Gold managed to stay resilient despite surging US Treasury bond yields and closed the second straight week in positive territory. This week’s action suggests that the precious metal could be regaining its status as an inflation hedge and the technical outlook doesn’t show a buildup in bearish momentum.
What happened last week
Easing fears over a Russia-Ukraine military conflict allowed risk flows to dominate the financial markets at the beginning of the week. The greenback, which ended the previous week on a positive note after the impressive January jobs report, struggled to find demand and XAU/USD climbed above $1,820 on Monday.
In the absence of high-tier macroeconomic data releases, the upbeat market mood carried over to Tuesday and Wednesday, helping gold continue to stretch higher ahead of the highly-anticipated inflation data from the US.
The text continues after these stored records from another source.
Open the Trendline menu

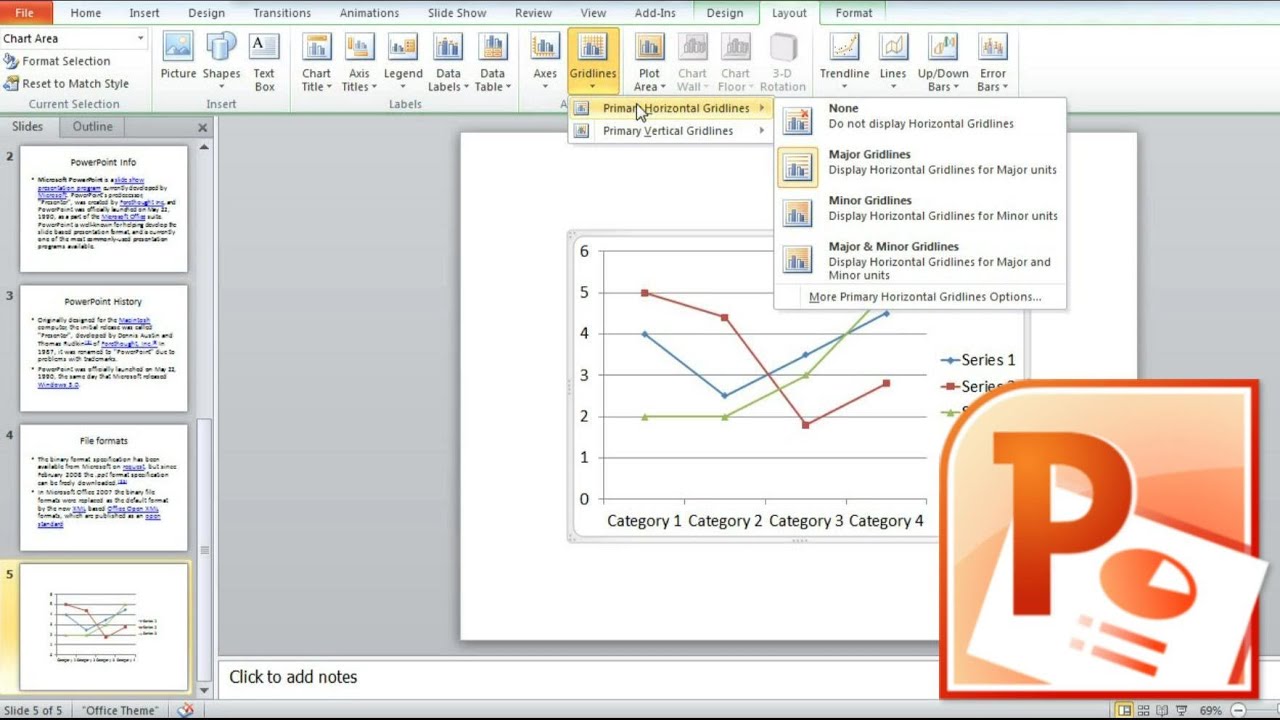[843, 60]
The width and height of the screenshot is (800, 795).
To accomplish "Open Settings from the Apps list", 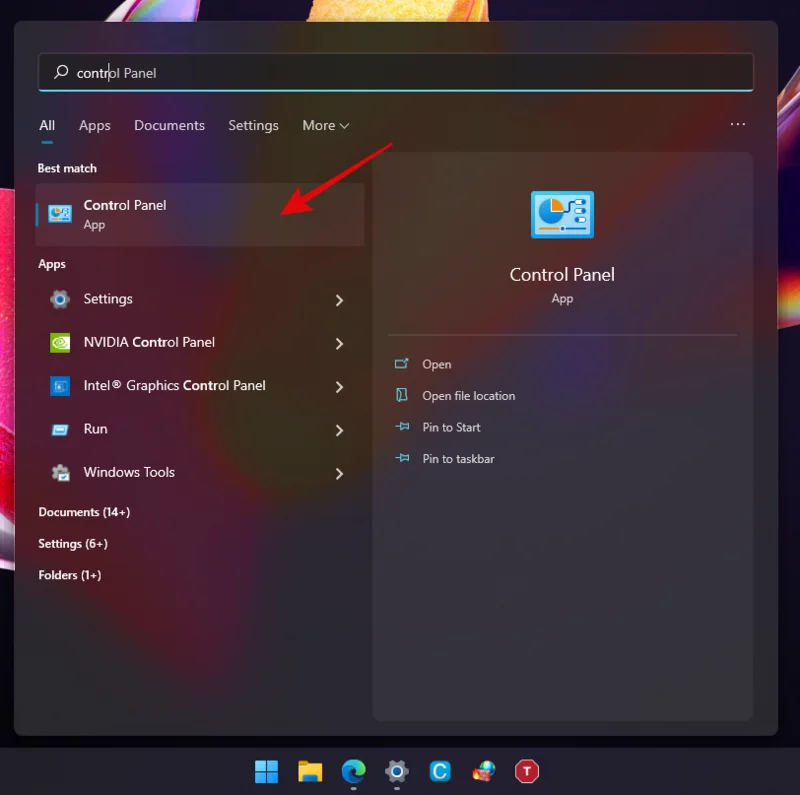I will [x=107, y=299].
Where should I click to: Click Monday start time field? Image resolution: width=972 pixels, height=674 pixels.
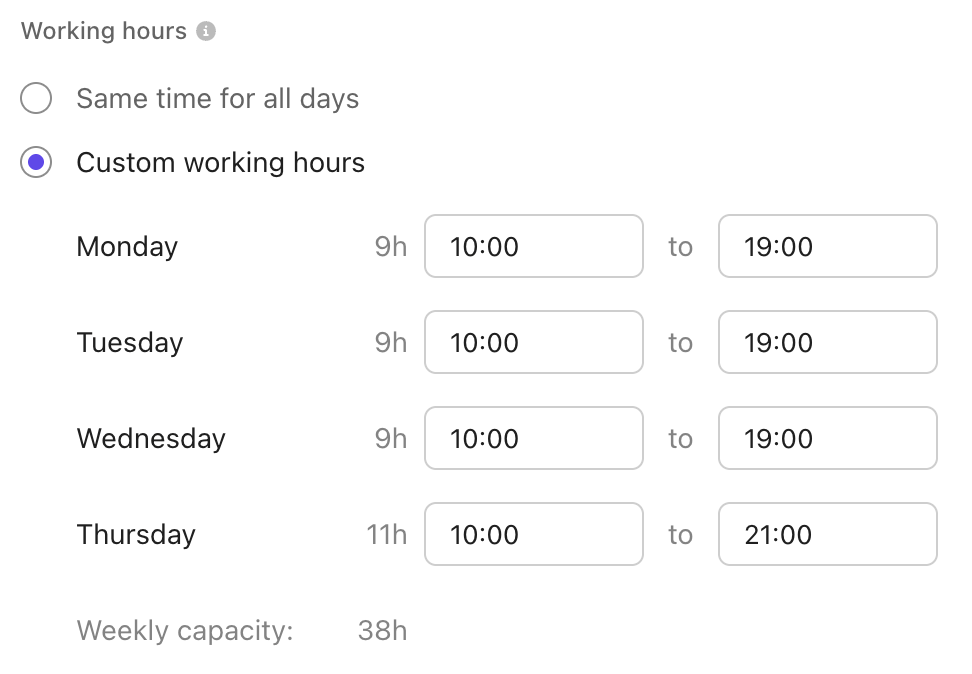tap(533, 247)
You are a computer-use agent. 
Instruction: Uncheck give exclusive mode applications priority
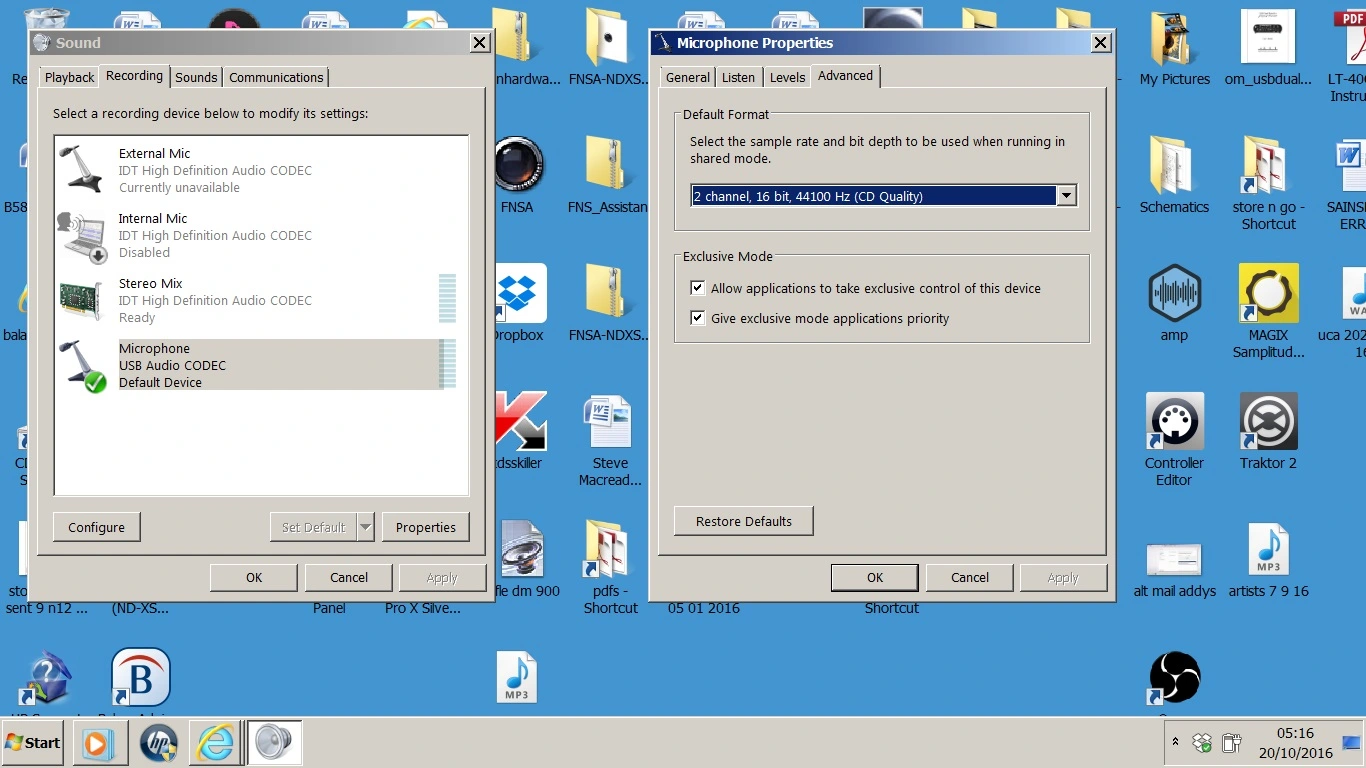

On Thursday, the US Bureau of Economic Analysis reported that the Consumer Price Index (CPI) jumped to its highest level since 1982 at 7.5% in January, on a yearly basis, from 7% in December. Additionally, Core CPI, which excludes volatile food and energy prices, climbed to 6% in the same period. Both of these surpassed market expectations and US Treasury bond yields surged higher on the news. With the benchmark 10-year US T-bond yield rising above 2% for the first time since July 2019, the dollar gathered strength and XAU/USD retreated from the multi-week top it set at $1,841.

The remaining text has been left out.